I admit it: I'm no environmentalist. But I like to think I'm something of a conservationist.
No doubt for millions of Americans this is a distinction without a difference, as the two words are usually used interchangeably. But they're different things, and the country would be better off if we sharpened the distinctions between both word and concept.
At its core, environmentalism is a kind of nature worship. It's a holistic ideology, shot through with religious sentiment. "If you look carefully," author Michael Crichton observed, "you see that environmentalism is in fact a perfect 21st century remapping of traditional Judeo-Christian beliefs and myths."

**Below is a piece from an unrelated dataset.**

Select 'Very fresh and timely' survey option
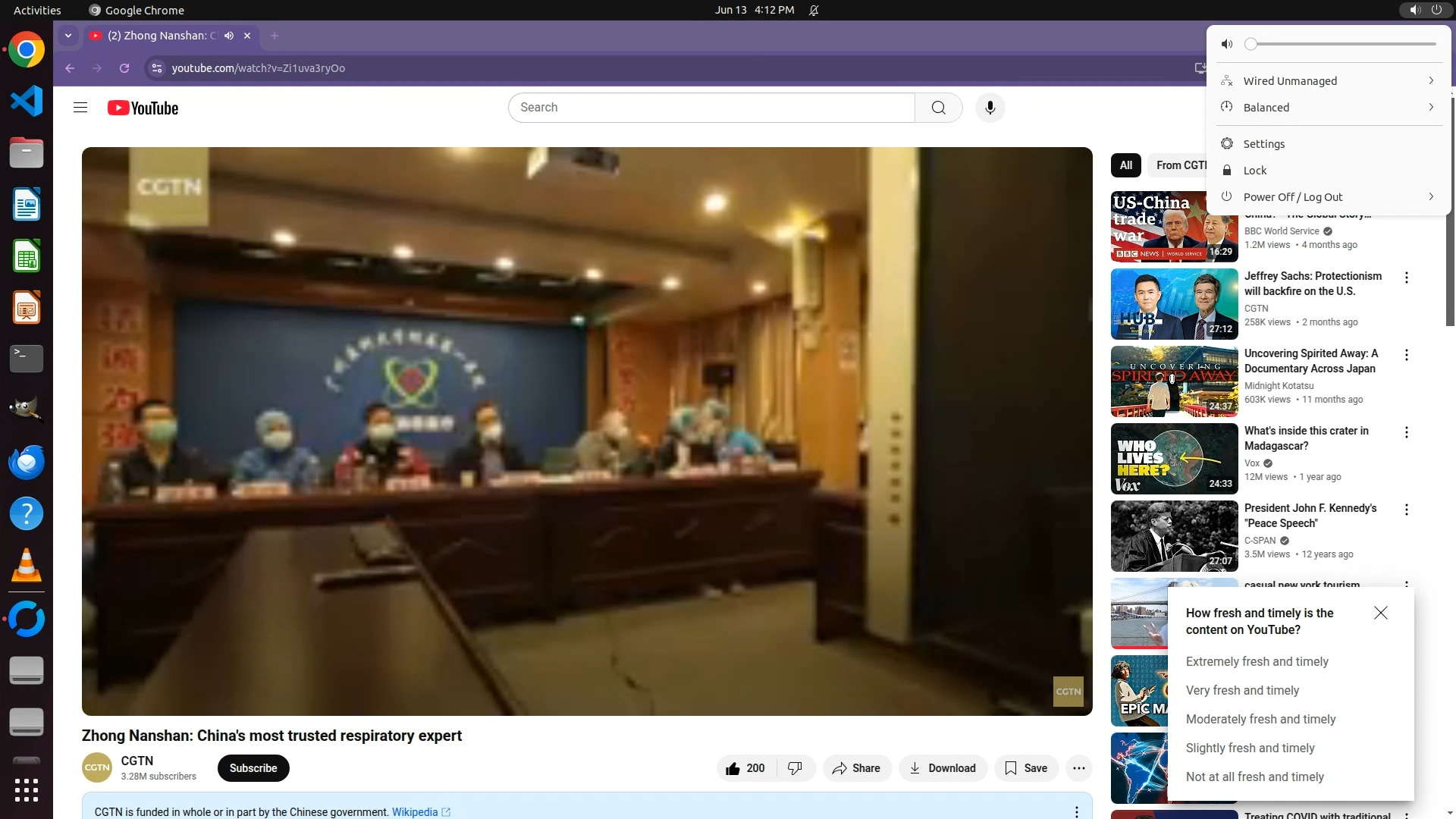The image size is (1456, 819). pos(1242,690)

Environmentalism's most renewable resources are fear, guilt and moral bullying. Its worldview casts man as a sinful creature who, through the pursuit of forbidden knowledge, abandoned our Edenic past. John Muir, who laid the philosophical foundations of modern environmentalism, described humans as "selfish, conceited creatures." Salvation comes from shedding our sins, rejecting our addictions (to oil, consumerism, etc.) and demonstrating an all-encompassing love of Mother Earth. Quoth Al Gore: "The climate crisis is not a political issue; it is a moral and spiritual challenge to all of humanity."
I heard Gore on NPR recently. He was asked about evangelical pastor Joseph Hagee's absurd comment that Hurricane Katrina was God's wrath for New Orleans' sexual depravity. Naturally, Gore chuckled at such backwardness. But then the Nobel laureate went on to blame Katrina on man's energy sinfulness. It struck me that the two men are not so different. If only canoodling Big Easy residents had adhered to "The Greenpeace Guide to Environmentally Friendly Sex."
Environmentalists insist that their movement is a secular one. But using the word "secular" no more makes you secular than using the word "Christian" automatically means you behave like a Christian. Pioneering green lawyer Joseph Sax describes environmentalists as "secular prophets, preaching a message of secular salvation." Gore, too, has been dubbed a "prophet." A green-themed California hotel provides Gore's "An Inconvenient Truth" next to the Bible and a Buddhist tome.
Whether or not it's adopted the trappings of religion, my biggest beef with environmentalism is how comfortably irrational it is. It touts ritual over reality, symbolism over substance, while claiming to be so much more rational and scientific than those silly sky-God worshipers and deranged oil addicts.